Ad Net Zero’s Action 3: Navigating sustainability in media

The recent introduction of Ad Net Zero in Aotearoa, spearheaded by the Commercial Communications Council, represents a significant step towards the ad industry committing to collaborative climate action. But how does this translate into tangible actions? In this series, the Comms Council and StopPress have joined forces to present five articles, each delving into the details of Ad Net Zero’s Action Plans.

As part of Ad Net Zero’s five-part action plan, Action 3 focuses on reducing emissions from media planning and buying. We speak to June Cheung, Head of JAPAC at measurement data business Scope3, a partner and supporter of Ad Net Zero, about how media buyers, sellers, and planners can reduce their emissions.

Within Action 3, every media agency will be motivated to prioritise the environmental impact of carbon emissions when making decisions regarding media planning and purchasing.

To assist with this, Ad Net Zero has a goal to implement a simplified measurement method that aids advertisers and their media consultants in scheduling campaigns while considering their carbon footprint. This initiative also strives to enable media agencies to provide clients with emissions data attached to media schedules.

Scope3 is a for public benefit company established to help organisations make carbon-aware business decisions, with a dataset that delivers an accurate, comprehensive, and independent emissions model for every company in the digital ecosystem.

As a supporter of Ad Net Zero, Scope3 is on a mission to educate the industry about the size of the problem, provide the data to help the industry measure its carbon footprint – as well as offering fast, easy and effective decarbonisation solutions.

Scope3 Co-Founder and CEO Brian O’Kelley, who many credit as a founding father of programmatic advertising, recognised that the high level of carbon emissions in the media supply chain could be significantly reduced if media wastage was removed. He and the Scope3 team are using his deep knowledge of the systems used today to drive efficiencies and reduce digital advertising’s carbon footprint. 

June says, “Programmatic was [traditionally]all about automation, allowing multiple bids to be placed to drive the highest yield, but now when we look at this system with a carbon lens, we also see unnecessary duplication of calls to ad tech vendors, energy and carbon emissions that could be saved. 

June Cheung.

“We published a report recently that showed that if you look at the emissions from display advertising and video ads in the digital ecosystem [of the top 30 countries globally with the highest volume of impressions], it’s about 7.2 million metric tonnes per year, equivalent to the electricity usage of 1.4 million households.”

When it comes to sustainability in media, one of the major challenges is knowing where to start, which includes understanding the size of the problem and the carbon associated with media activity.

With many brands having sustainability goals, media and advertising is one of the categories under the Greenhouse Gas Protocol that they will need to reduce in order to meet their net  zero commitments, and it is one of the easier ones to reduce, June says. But as with all reduction, measurement must come first.

If a brand enquires about the carbon emissions linked to their media purchase, the agency might provide a basic calculation of emissions per spending, but for optimisation, they must differentiate between carbon emissions of various channels and sites. For instance, choosing between publishers A and B involves considering the latter’s intricate supply chain which could be highly carbon-intensive due to numerous ad call providers, June explains.

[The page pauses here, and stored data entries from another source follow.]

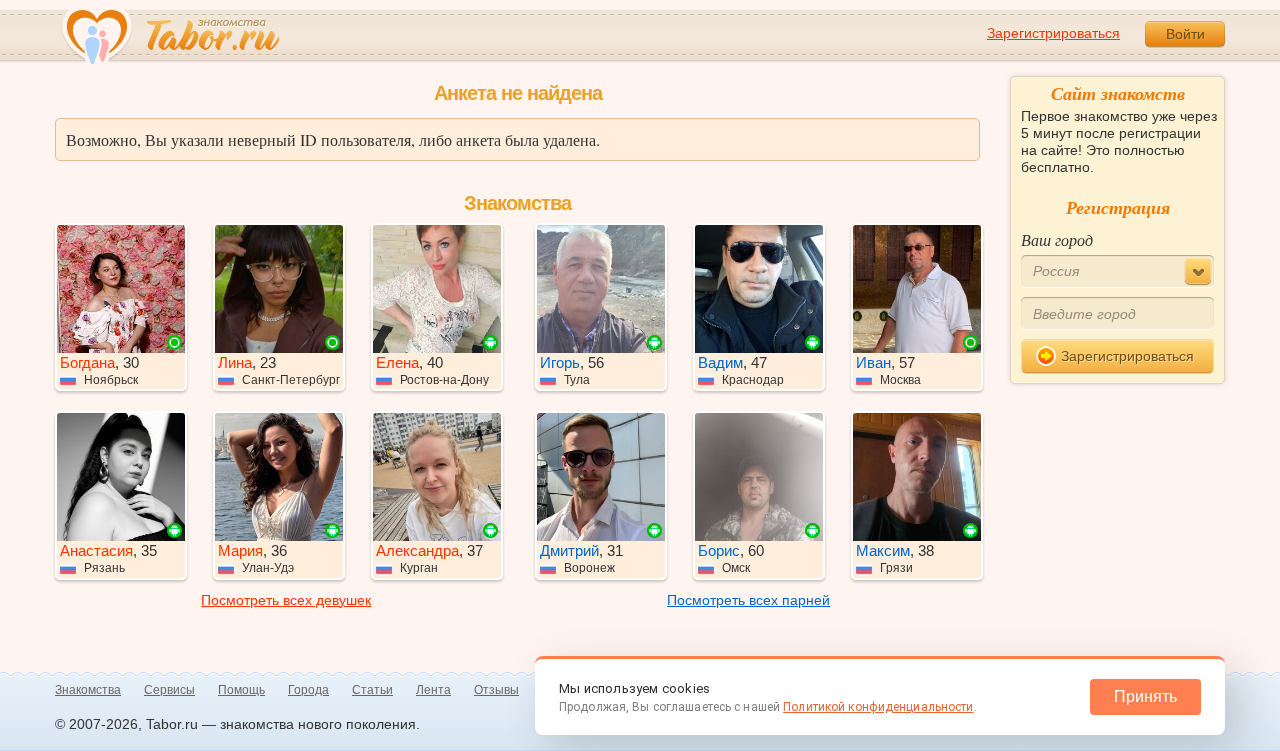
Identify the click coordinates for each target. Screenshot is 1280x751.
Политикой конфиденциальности (878, 707)
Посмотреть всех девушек (286, 600)
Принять (1145, 696)
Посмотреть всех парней (748, 600)
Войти (1185, 34)
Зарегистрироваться (1053, 33)
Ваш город (1057, 239)
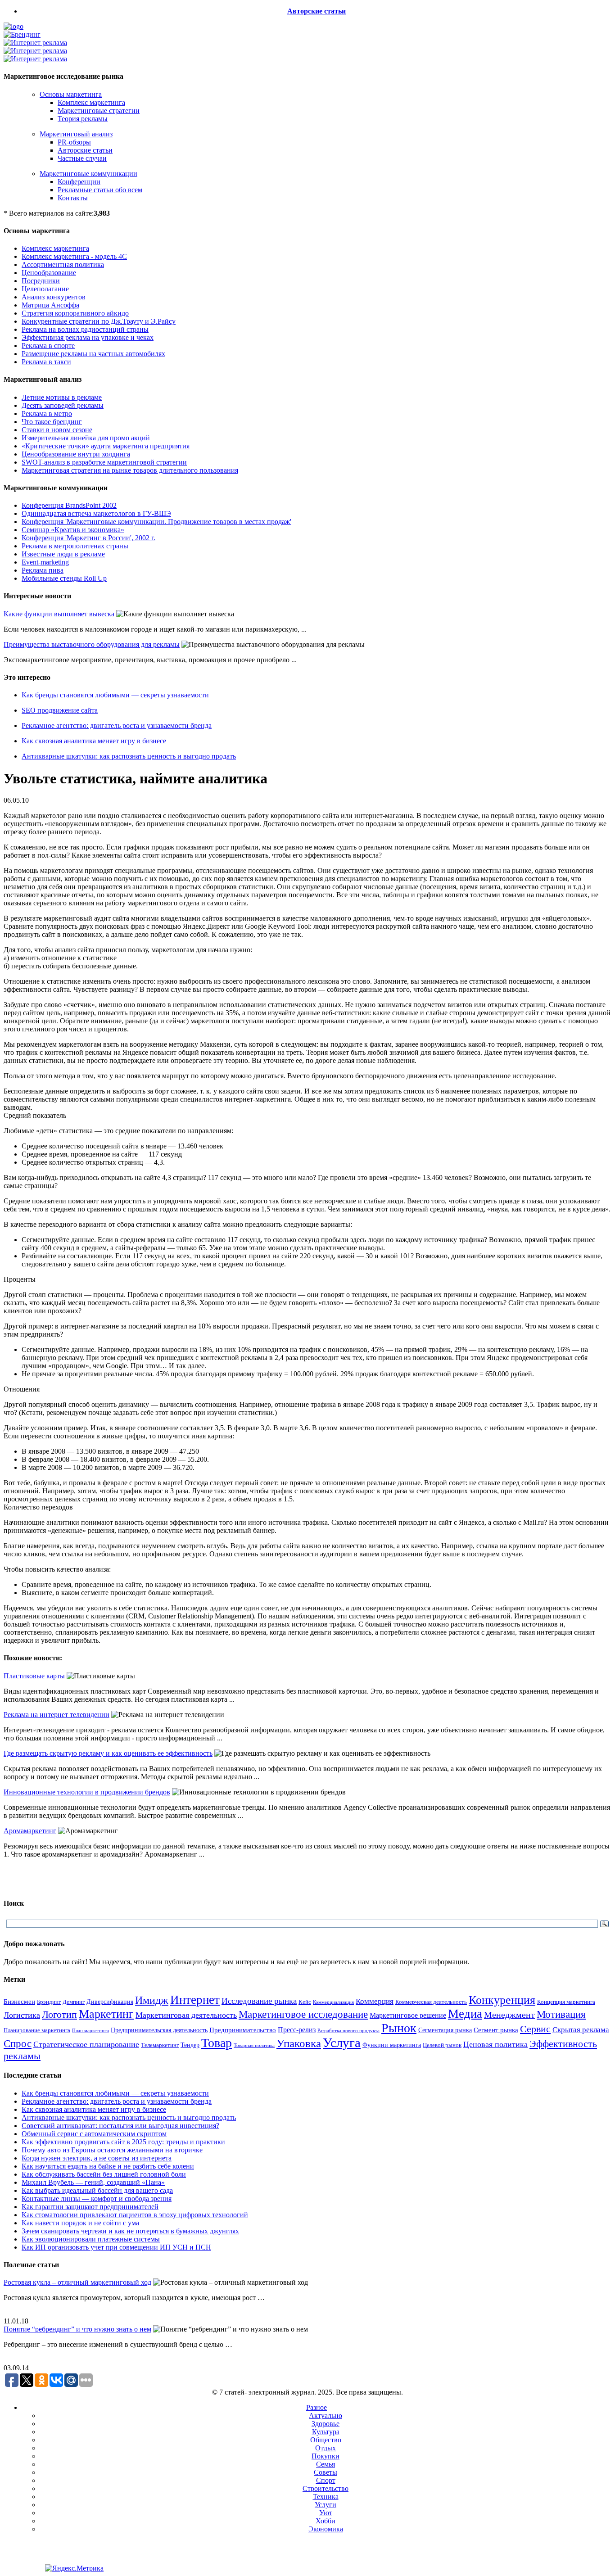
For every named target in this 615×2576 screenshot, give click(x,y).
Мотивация (561, 2014)
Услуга (342, 2042)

Many media agencies also believe they might have to sacrifice performance to reduce carbon emissions but this is not the case.

“We’ve done lots of measurement and optimisation studies in the last year, and we consistently found that if you remove the highest emitting sites, generally they’re low-value inventory anyway.”

Scope3 analysis has shown that it is possible to reduce carbon emissions in a way that has no impact on performance, or even see performance improve, June says.

A quick win for the industry is to avoid climate risk inventory, which is extremely high emissions compared to everything else on the market. Climate risk is also correlated with low value inventory such as made for advertising sites, sites that are paying for traffic and eyeballs, designed to “game the system” to get advertising spend but they do not return quality value.

“Climate risk inventory  is our industry’s biggest form of waste. If we remove climate risk inventory from our ecosystem today, we would see a five percent increase in performance and a 20 percent decrease in carbon emissions. This is a win-win here for performance and planet.”

June urges media buyers, sellers, and planners to make use of Scope3’s research available at scope3.com in order to gain a deeper understanding of the fundamentals.

Scope3 releases a State of Sustainability report tailored for the media sector every quarter. This report outlines their open source methodology for measuring carbon emissions, establishes global and local benchmarks, and presents insights. With each quarterly publication, the report highlights new channels that Scope3 is modelling, offering an invaluable data resource for learning purposes.

“I encourage people to be curious, test and learn and remember progress over perfection. Take the first step and start measuring to understand the carbon footprint of your media activity, there’s opportunity for our industry to make a huge impact, we just need to get started.”